Search systems for such document collections are currently unavailable.
We describe our efforts at building a complex document information
processing prototype. This prototype integrates "point solution"
(mature) technologies, such as OCR capability, signature matching and
handwritten word spotting techniques, search and mining approaches, among
others, to yield a system capable of searching "real world documents".
The described prototype demonstrates the adage that "the whole is greater
than the sum of its parts". Our complex document benchmark development
efforts are likewise presented.
Having described the global approach, we describe some potential future
point solutions which we have developed over the years.
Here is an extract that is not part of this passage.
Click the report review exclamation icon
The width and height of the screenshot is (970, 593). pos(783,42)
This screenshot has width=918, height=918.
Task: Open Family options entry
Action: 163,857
These include an
Arabic stemmer and a natural language source integration fabric called the
Intranet Mediator. In terms of stemming, we developed and commercially
licensed an Arabic stemmer and search system. Our approach was evaluated
using the benchmark Arabic collections and favorably compared against
the state of the art.
We also focused on source integration and ease of user interaction.
By integrating structured and unstructured sources, we developed and
commercially licensed our mediator technology that provides a single,
natural language interface to querying distributed sources. Rather than
providing a set of links as possible answers, the described approach
actually answers the posed question. Both the Arabic stemmer and the
mediator efforts are likewise discussed.
Ophir Frieder is the Royden B. Davis, S.J., Chair in Interdisciplinary Studies at Georgetown University. Since 1998, he has been the IITRI Chair Professor of Computer Science and the Director of the Information Retrieval Laboratory at the Illinois Institute of Technology, from which he is currently on leave. He frequently consults for industry and government and for key intellectual property litigation. His research interests focus on scalable information retrieval systems spanning search and retrieval and communications issues. His systems are deployed in commercial and governmental production environments worldwide. Recently, Springer Science and Business Media designated his co-authored book entitled Information Retrieval: Algorithms and Heuristics with the “Top Selling Title” award. He is the recipient of the 2007 ASIS&T Research in Information Science Award and is a Fellow of the AAAS, ACM, and IEEE.